Supplied text.
──────────

Insurance as a green investor
Vietnam’s insurance market development strategy through 2030 emphasizes strengthening insurers’ financial capacity and risk management, but their role as long-term institutional investors, especially in green infrastructure and energy transition, remains unclear.
Most Vietnamese insurers’ investment portfolios are concentrated in government bonds and bank deposits. Only a few large life insurers, such as Prudential, AIA, and Manulife, have begun purchasing green bonds issued by commercial banks.
This safety-oriented structure indicates that long-term capital from the insurance sector remains underutilized, while Vietnam faces enormous funding needs for green transformation commitments and meeting net-zero targets.
International experience shows that with an appropriate policy framework, insurers can become major capital providers for green transformation. In South Korea, the government’s “Green New Deal,” launched in July 2020, strongly promotes the role of insurers and financial groups in financing green infrastructure. In Malaysia, the Value-based Intermediation (VBI) program has guided the financial sector, including the sharia-based Takaful insurance system, to prioritize investments with positive environmental and social impacts, gradually integrating sustainable development goals into insurers’ investment activities.
Vietnam should therefore incorporate a clear “green investment” orientation into its insurance development strategy, with a focus on building legal and technical frameworks enabling insurers to invest effectively in green bonds and even directly in renewable energy and sustainable infrastructure projects.

──────────

Entries provided.
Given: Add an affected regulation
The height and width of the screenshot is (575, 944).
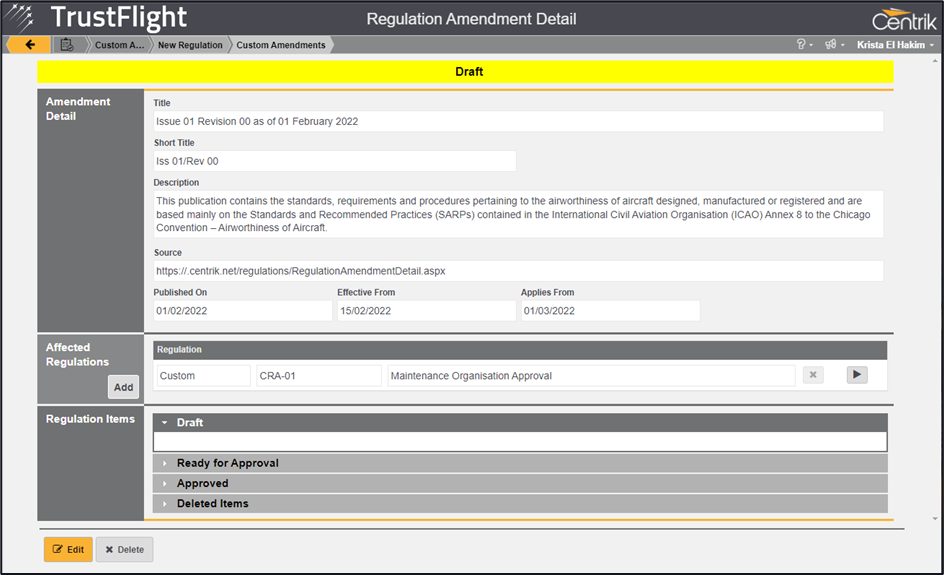Looking at the screenshot, I should [123, 387].
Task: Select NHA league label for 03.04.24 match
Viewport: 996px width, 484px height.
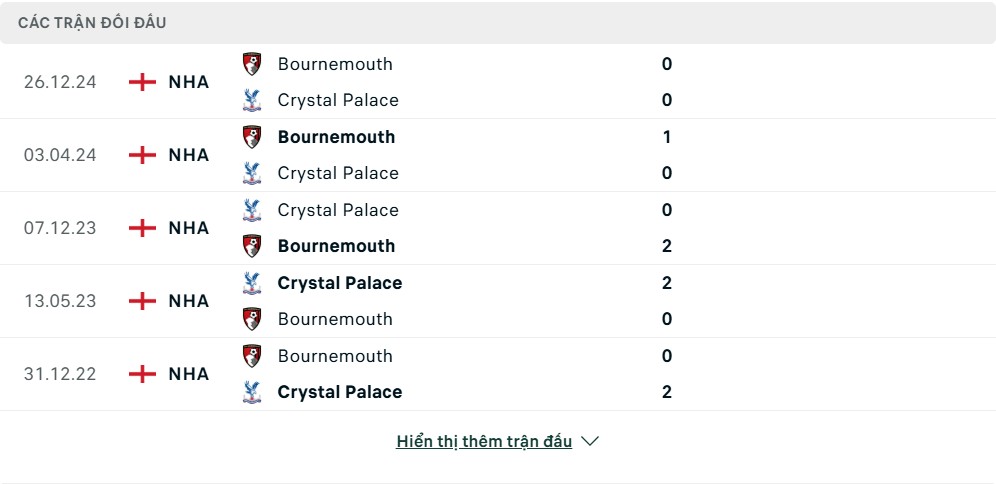Action: coord(189,155)
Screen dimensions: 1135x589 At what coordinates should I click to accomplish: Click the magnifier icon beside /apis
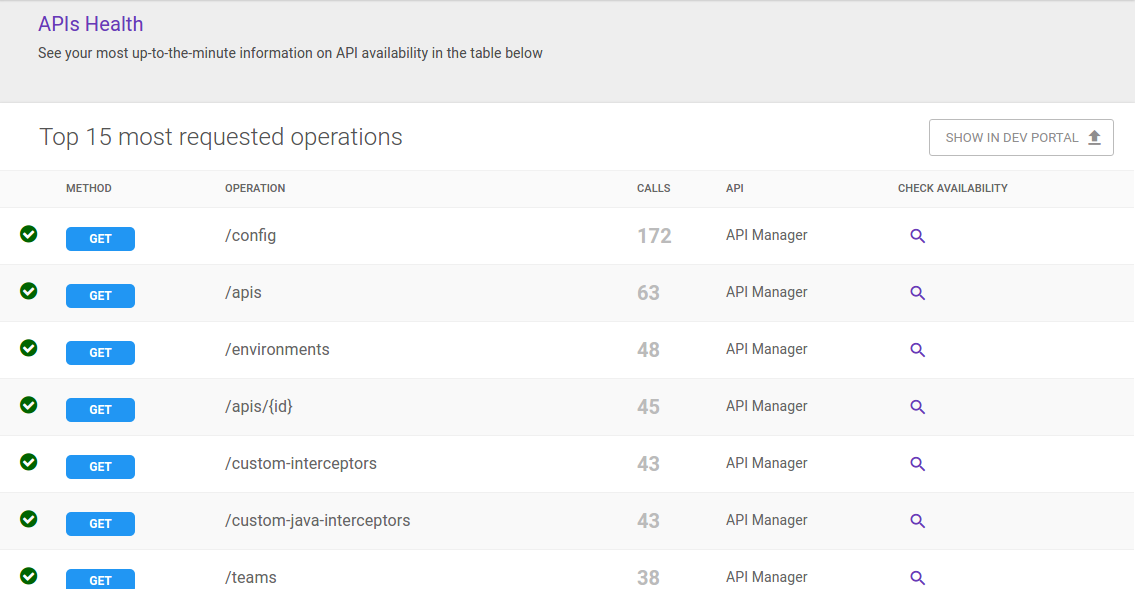[918, 293]

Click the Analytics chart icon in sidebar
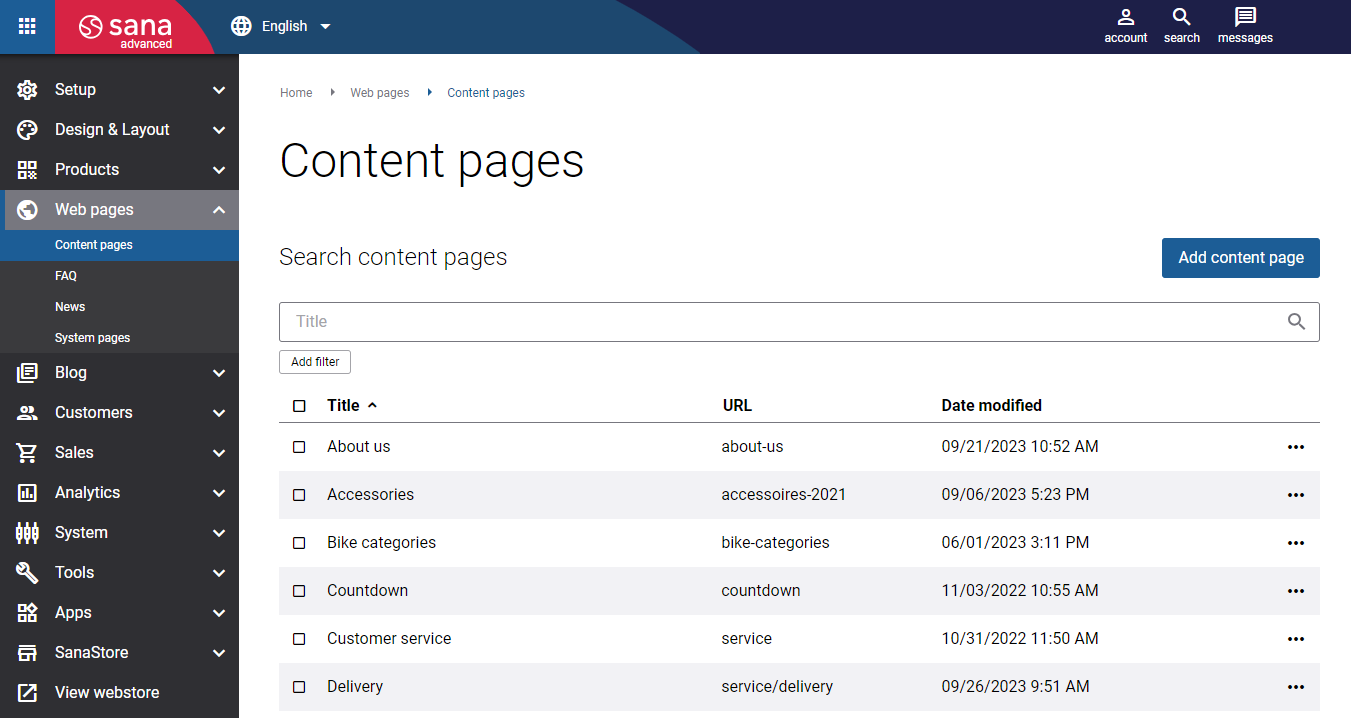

──────────

Work instruction A. List every life insurer the text on insurance as a green investor names as having begun to buy green bonds.
Work instruction B.
For each statement, answer yes or no according to the text on insurance as a green investor, and quote the words that decide it.
(i) Most Vietnamese insurers keep their investments mainly in government bonds and bank deposits.
(ii) South Korea's "Green New Deal" was launched in July 2021.
(iii) Malaysia's Value-based Intermediation program left out the Takaful insurance system.
The items that come after the text are separate material, apart from the text itself.

Answer area A. Prudential, AIA, Manulife

Answer area B.
(i) Yes: "Most Vietnamese insurers’ investment portfolios are concentrated in government bonds and bank deposits."
(ii) No: "launched in July 2020"
(iii) No: "including the sharia-based Takaful insurance system"